EXCERTO DO TEXTO –
....

26/09/2024

Afinal ela fala tanto

O silêncio dela durou exactamente três meses e dez dias. Hoje, enquanto fazia duas malas — visto que vou correr o país de Norte a Sul no próximo domingo, rali que leva o tiro de partida amanhã (eu sei que não há tiros nos ralis, era uma metáfora) —, encontrei o anel que procurei durante uma infinidade de meses. Aquelas situações em que às tantas já procuramos onde é impossível estar — no armário dos medicamentos, debaixo de uma cómoda que tem poucos centímetros de altura entre o chão e o início da coisa (teve que ser com uma régua de um metro e meio, que, ainda que me espalmasse contra o chão, não conseguia ver para lá de onde o sol se põe), em cima do frigorífico, dentro das minhas narinas, na gaveta dos collants, eu sei lá, menina — e nada de anel. Tinha-a avisado que o anel ia aparecer, nem que eu tivesse que meter uma retroescavadora dentro do lar e arrebentar cu parquê e cus azulejos. Sacudiu os ombros, pois andava a amarrar o bode, e eu virei-me para o lado que durmo melhor. Claro que a culpa ia morrendo solteira, como sempre, e então, “Terá sido uma das gatas?”, que são quem tem as costas mais largas do lar, tipo Schwarzenegger.

....

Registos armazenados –
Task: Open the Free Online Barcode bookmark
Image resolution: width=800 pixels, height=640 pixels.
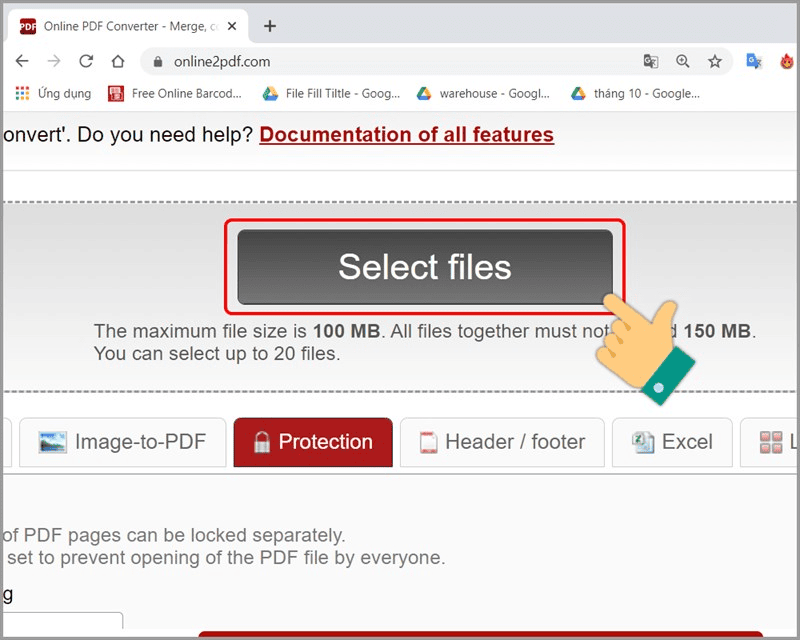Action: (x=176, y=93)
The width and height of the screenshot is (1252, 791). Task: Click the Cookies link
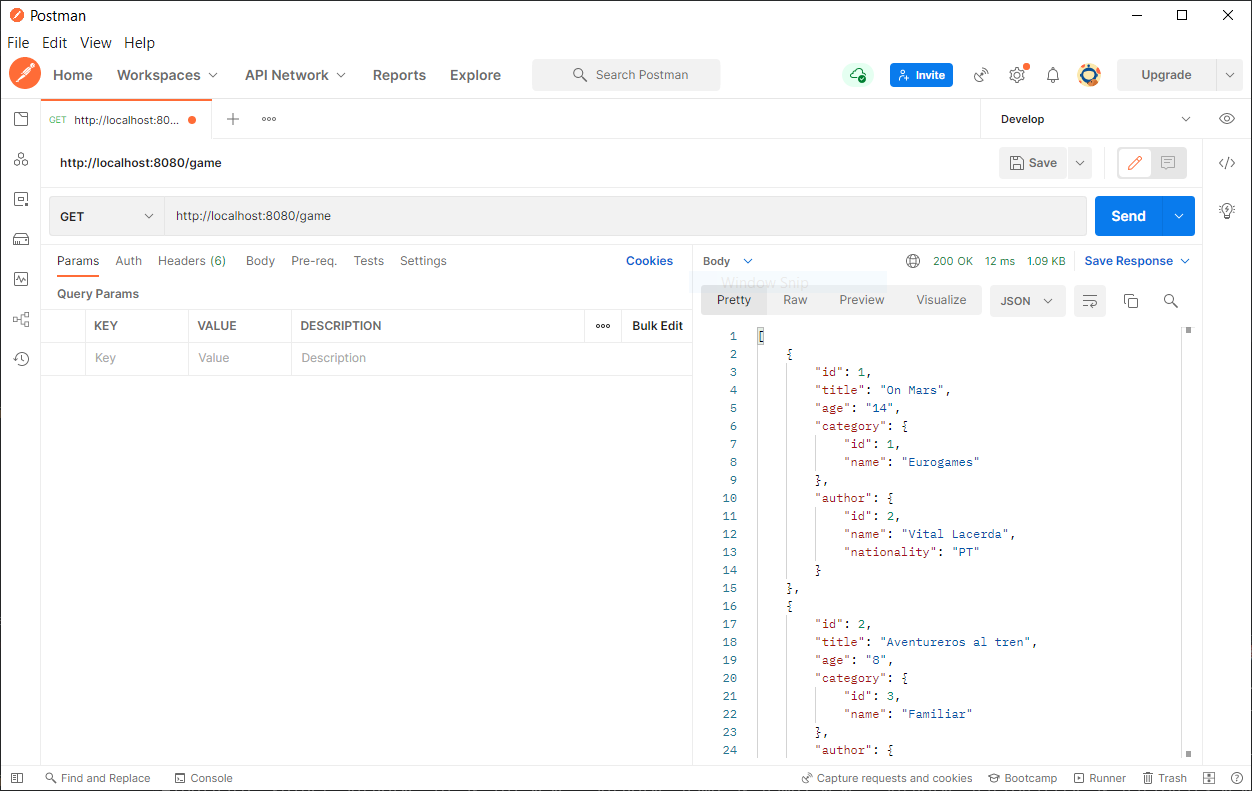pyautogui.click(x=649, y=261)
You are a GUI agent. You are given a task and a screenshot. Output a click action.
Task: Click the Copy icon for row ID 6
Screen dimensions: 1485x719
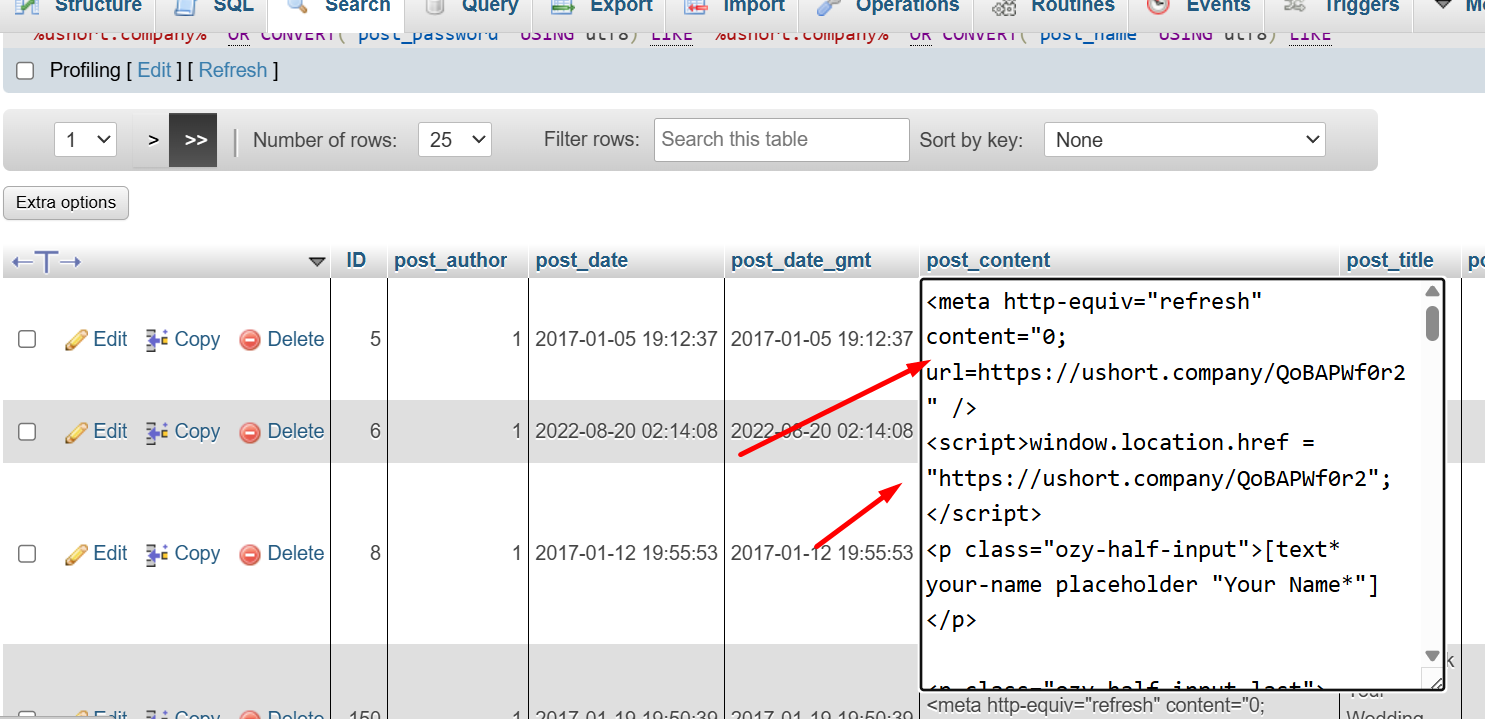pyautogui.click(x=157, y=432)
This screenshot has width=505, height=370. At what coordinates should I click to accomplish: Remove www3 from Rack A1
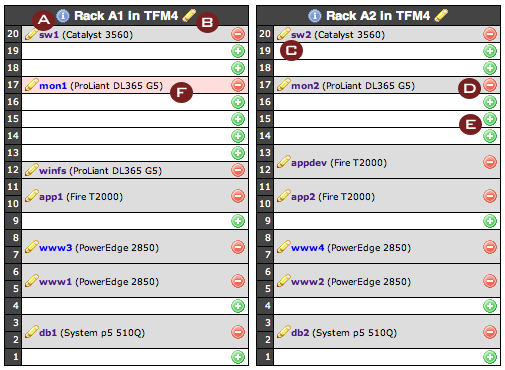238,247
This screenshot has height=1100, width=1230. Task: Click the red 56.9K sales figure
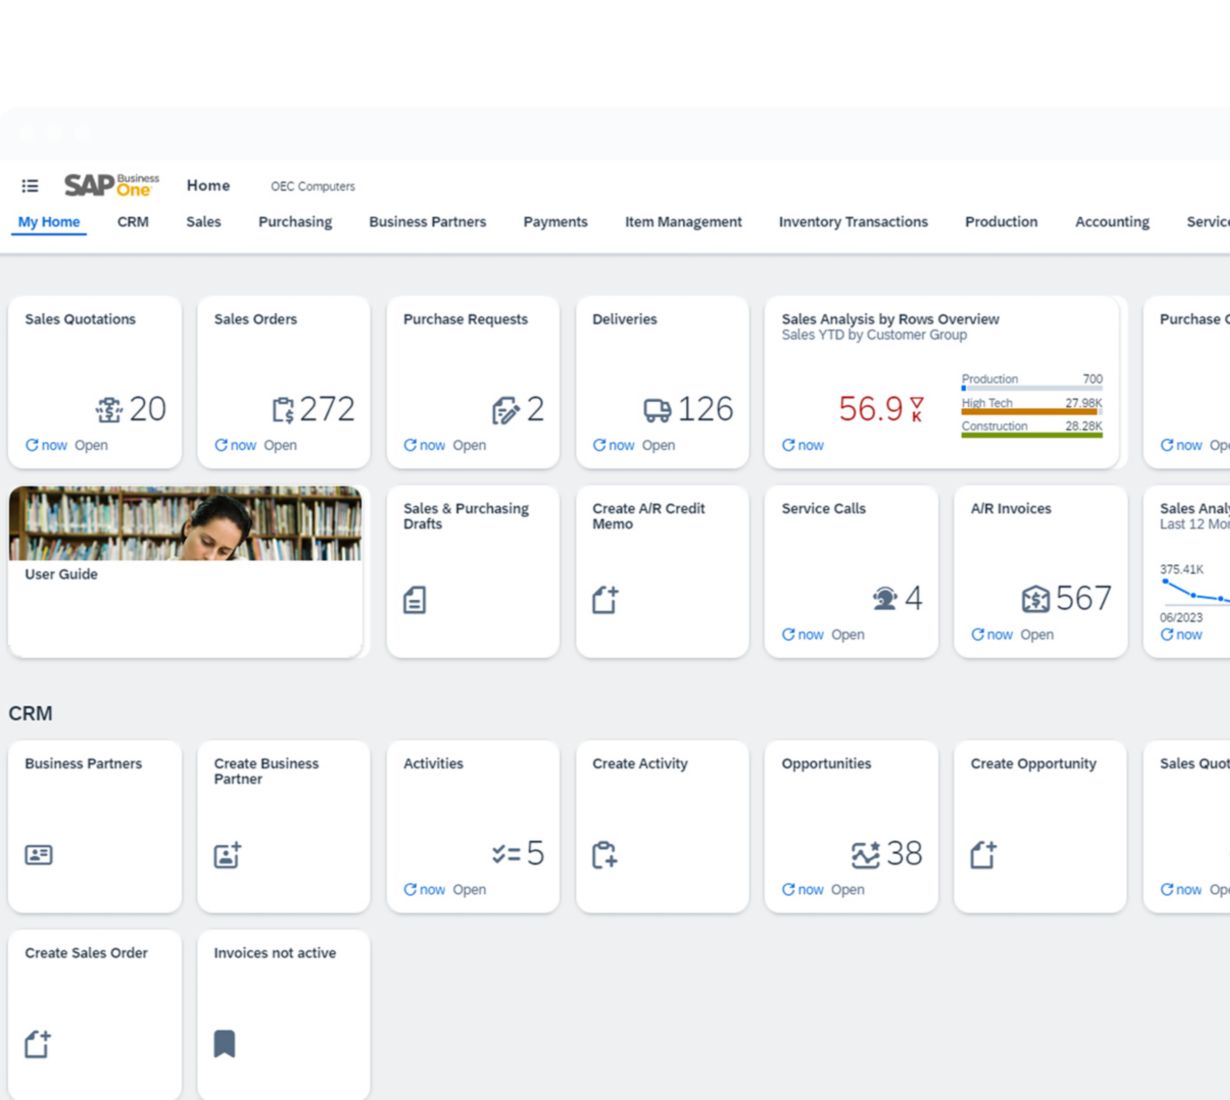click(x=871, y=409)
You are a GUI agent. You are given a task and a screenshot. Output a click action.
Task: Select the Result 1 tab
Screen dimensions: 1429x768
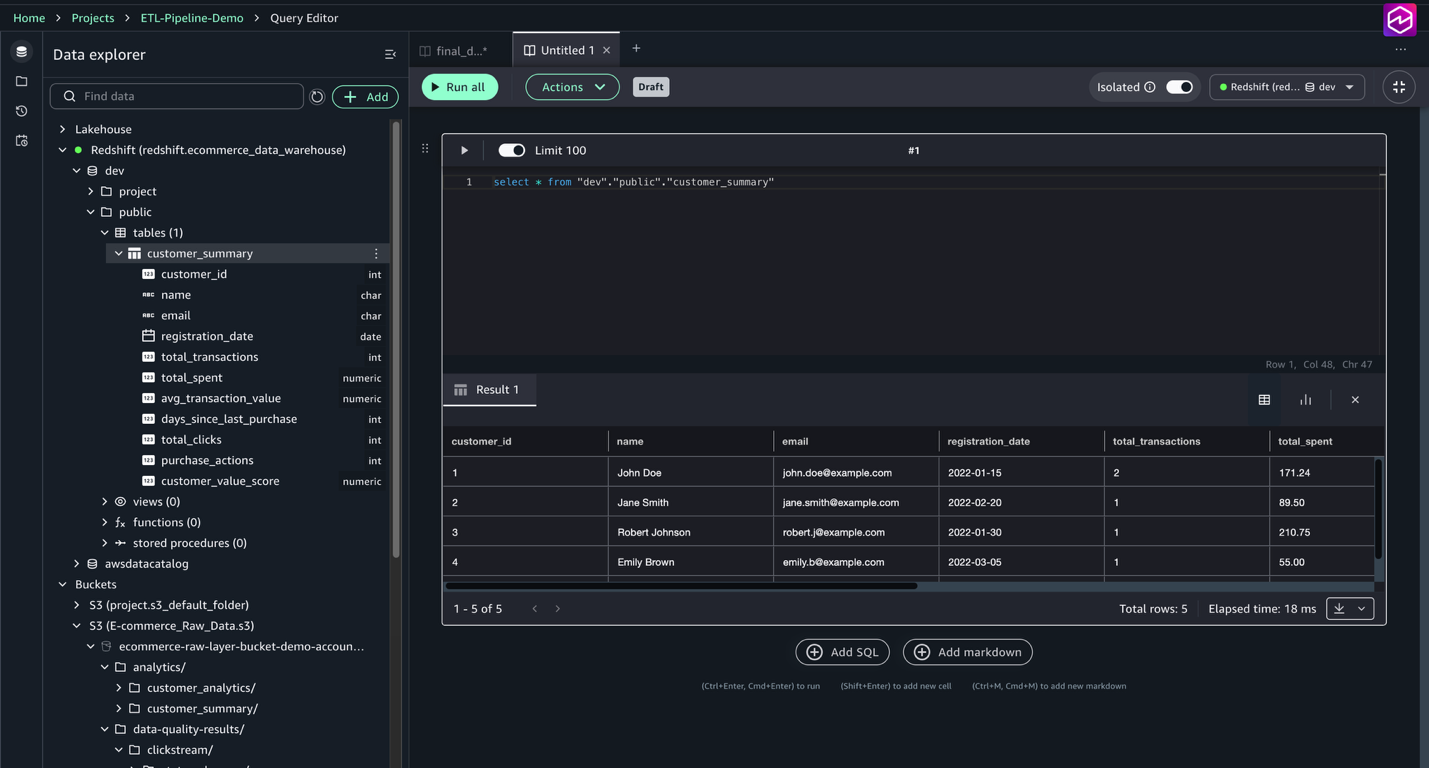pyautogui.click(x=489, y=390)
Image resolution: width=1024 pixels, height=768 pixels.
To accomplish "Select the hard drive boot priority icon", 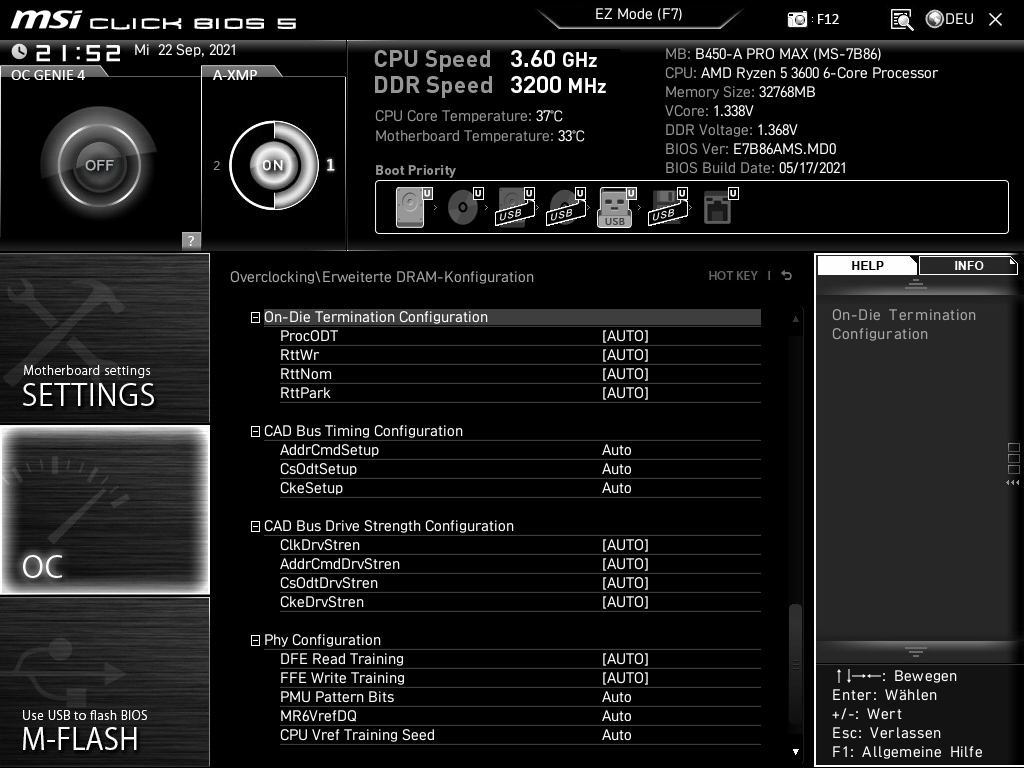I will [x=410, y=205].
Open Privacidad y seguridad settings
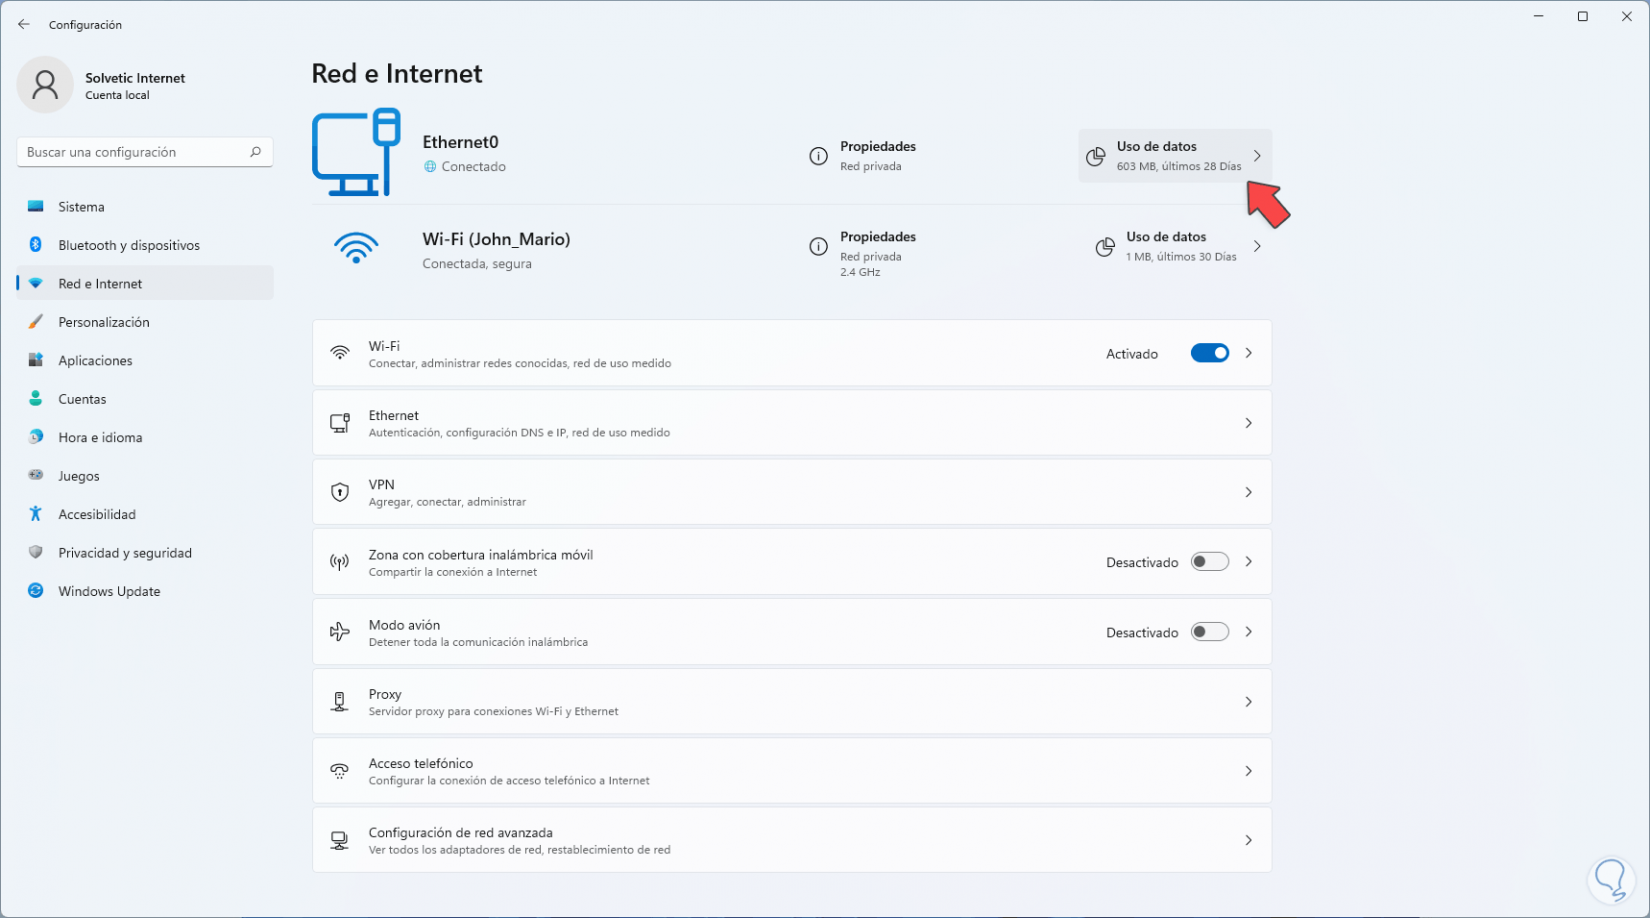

....

COMO PROCEDER – Reproduza integralmente o texto sobre o anel reencontrado, sem qualquer alteração.

RESULTADO ABAIXO –
26/09/2024

Afinal ela fala tanto

O silêncio dela durou exactamente três meses e dez dias. Hoje, enquanto fazia duas malas — visto que vou correr o país de Norte a Sul no próximo domingo, rali que leva o tiro de partida amanhã (eu sei que não há tiros nos ralis, era uma metáfora) —, encontrei o anel que procurei durante uma infinidade de meses. Aquelas situações em que às tantas já procuramos onde é impossível estar — no armário dos medicamentos, debaixo de uma cómoda que tem poucos centímetros de altura entre o chão e o início da coisa (teve que ser com uma régua de um metro e meio, que, ainda que me espalmasse contra o chão, não conseguia ver para lá de onde o sol se põe), em cima do frigorífico, dentro das minhas narinas, na gaveta dos collants, eu sei lá, menina — e nada de anel. Tinha-a avisado que o anel ia aparecer, nem que eu tivesse que meter uma retroescavadora dentro do lar e arrebentar cu parquê e cus azulejos. Sacudiu os ombros, pois andava a amarrar o bode, e eu virei-me para o lado que durmo melhor. Claro que a culpa ia morrendo solteira, como sempre, e então, “Terá sido uma das gatas?”, que são quem tem as costas mais largas do lar, tipo Schwarzenegger.